## WHAT THIS TASK INVOLVES:
Format the stretch from the line containing "Image resolution: width=1041, height=684." through the line containing "会社概要 (454, 304)" as a Markdown table with two columns, No. and Text. Number each line and omit any blank lines.

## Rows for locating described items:
--------------------------------------------------

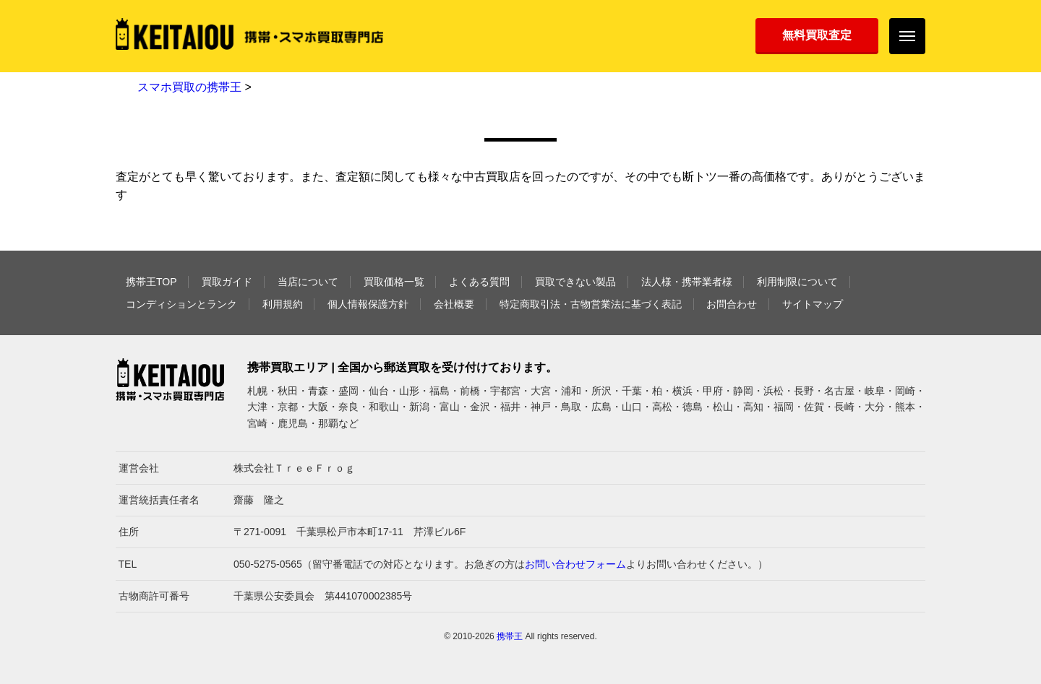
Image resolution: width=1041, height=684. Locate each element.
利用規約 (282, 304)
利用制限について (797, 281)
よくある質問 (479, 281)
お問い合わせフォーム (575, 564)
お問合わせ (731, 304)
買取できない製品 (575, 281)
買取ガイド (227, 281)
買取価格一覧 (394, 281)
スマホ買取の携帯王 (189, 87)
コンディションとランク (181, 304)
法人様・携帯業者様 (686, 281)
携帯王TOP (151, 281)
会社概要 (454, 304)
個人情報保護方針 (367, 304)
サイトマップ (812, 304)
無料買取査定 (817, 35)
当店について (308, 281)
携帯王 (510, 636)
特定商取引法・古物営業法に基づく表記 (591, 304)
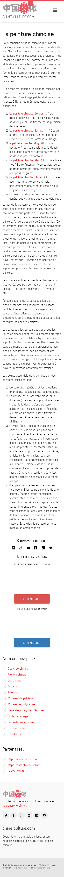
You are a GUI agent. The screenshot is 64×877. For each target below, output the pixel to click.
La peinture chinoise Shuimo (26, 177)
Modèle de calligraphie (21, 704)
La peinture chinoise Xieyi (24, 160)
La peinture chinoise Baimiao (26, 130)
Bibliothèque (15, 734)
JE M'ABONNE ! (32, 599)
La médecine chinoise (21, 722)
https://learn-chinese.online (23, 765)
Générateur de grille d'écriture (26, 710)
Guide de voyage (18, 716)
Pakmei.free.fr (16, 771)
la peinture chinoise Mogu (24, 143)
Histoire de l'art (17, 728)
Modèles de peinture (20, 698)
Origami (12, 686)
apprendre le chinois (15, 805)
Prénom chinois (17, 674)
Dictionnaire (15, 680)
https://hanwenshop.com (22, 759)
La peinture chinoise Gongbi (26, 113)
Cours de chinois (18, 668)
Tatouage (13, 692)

--------------------------------------------------

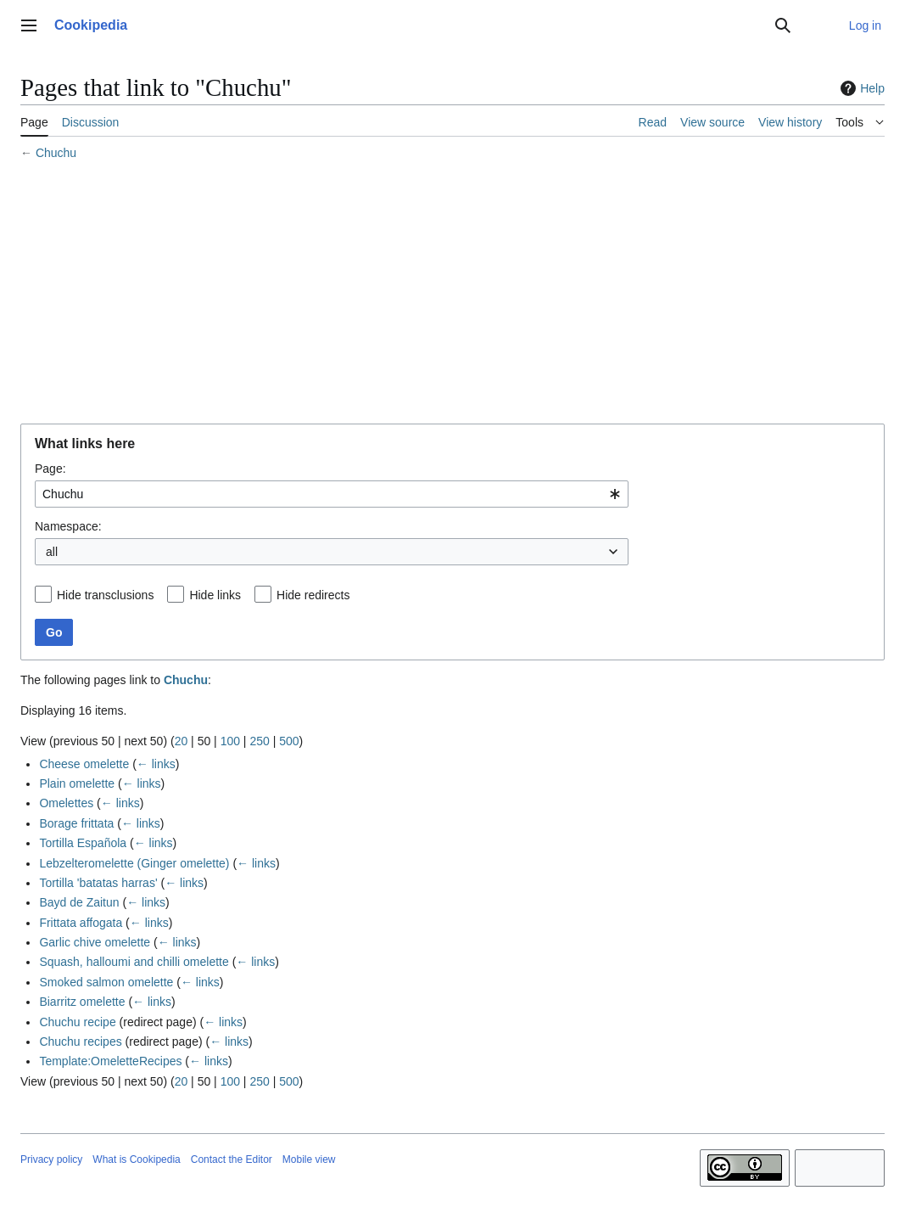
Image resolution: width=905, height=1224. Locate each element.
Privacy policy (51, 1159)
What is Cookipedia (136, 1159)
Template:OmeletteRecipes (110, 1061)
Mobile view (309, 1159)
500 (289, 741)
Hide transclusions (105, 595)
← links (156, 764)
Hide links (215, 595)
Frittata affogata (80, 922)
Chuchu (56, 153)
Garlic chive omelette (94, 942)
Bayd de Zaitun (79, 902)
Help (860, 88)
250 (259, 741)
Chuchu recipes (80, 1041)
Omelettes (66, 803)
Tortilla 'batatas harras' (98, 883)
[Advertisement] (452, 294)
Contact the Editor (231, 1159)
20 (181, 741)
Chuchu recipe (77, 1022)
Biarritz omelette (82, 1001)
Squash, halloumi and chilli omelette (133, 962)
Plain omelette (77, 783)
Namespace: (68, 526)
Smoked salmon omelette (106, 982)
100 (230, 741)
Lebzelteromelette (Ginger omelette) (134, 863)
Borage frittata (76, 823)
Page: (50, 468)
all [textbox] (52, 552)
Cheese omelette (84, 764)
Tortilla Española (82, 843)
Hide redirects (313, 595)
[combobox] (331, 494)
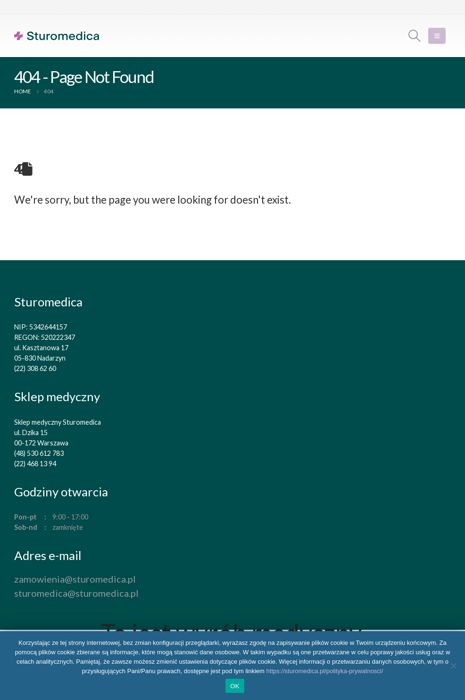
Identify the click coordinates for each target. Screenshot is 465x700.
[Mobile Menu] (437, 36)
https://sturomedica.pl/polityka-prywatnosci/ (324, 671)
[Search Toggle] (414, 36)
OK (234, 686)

--------------------------------------------------

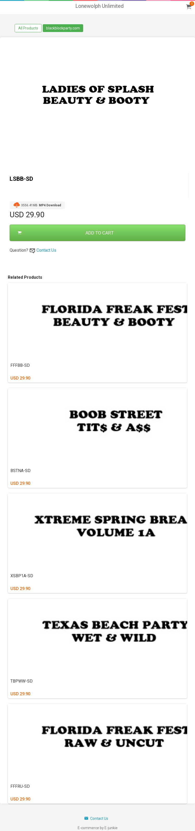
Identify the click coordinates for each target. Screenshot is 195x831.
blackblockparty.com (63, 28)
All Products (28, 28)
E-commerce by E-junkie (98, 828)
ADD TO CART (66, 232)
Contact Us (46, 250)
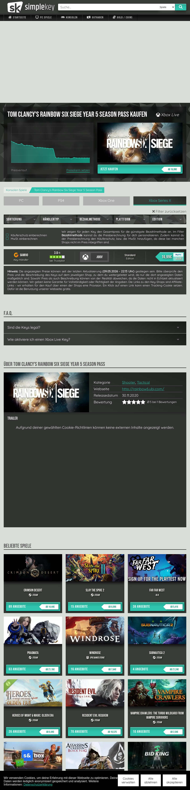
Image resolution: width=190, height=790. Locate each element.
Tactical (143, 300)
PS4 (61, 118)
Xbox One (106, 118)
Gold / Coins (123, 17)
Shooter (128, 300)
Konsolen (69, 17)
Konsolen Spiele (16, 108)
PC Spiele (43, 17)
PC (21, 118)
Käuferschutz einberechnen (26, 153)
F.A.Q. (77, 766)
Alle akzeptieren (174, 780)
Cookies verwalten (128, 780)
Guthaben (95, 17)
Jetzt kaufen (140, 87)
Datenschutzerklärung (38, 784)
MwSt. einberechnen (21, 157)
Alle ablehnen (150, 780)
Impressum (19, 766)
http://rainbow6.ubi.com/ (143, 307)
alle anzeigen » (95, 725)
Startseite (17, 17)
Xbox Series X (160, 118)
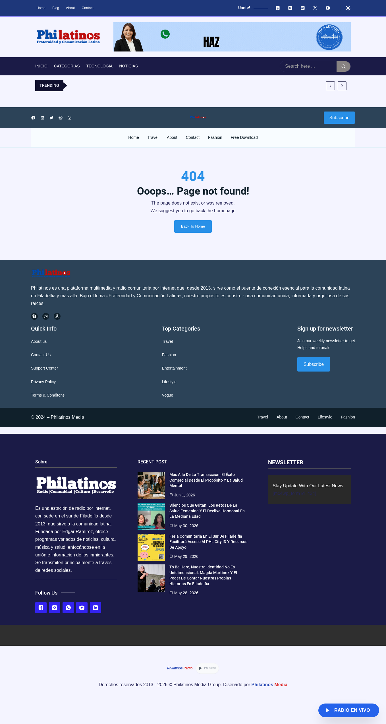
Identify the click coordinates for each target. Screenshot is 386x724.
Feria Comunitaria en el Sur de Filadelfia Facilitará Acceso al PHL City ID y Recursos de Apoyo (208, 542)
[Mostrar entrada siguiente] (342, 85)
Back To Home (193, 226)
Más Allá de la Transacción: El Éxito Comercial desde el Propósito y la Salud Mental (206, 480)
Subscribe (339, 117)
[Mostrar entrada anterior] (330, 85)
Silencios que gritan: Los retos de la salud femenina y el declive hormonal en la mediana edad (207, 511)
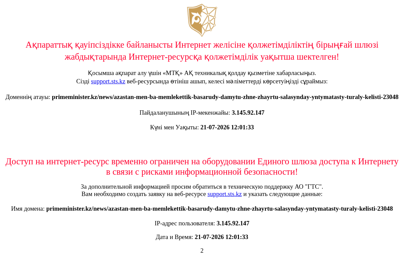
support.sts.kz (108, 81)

--------------------------------------------------

## OUTPUT FOR THIS TASK:
| No. | Text |
|---|---|
| 1 | Image resolution: width=1041, height=684. Locate each element. |
| 2 | 利用規約 (282, 304) |
| 3 | 利用制限について (797, 281) |
| 4 | よくある質問 (479, 281) |
| 5 | お問い合わせフォーム (575, 564) |
| 6 | お問合わせ (731, 304) |
| 7 | 買取できない製品 (575, 281) |
| 8 | 買取ガイド (227, 281) |
| 9 | 買取価格一覧 (394, 281) |
| 10 | スマホ買取の携帯王 (189, 87) |
| 11 | コンディションとランク (181, 304) |
| 12 | 法人様・携帯業者様 (686, 281) |
| 13 | 携帯王TOP (151, 281) |
| 14 | 会社概要 (454, 304) |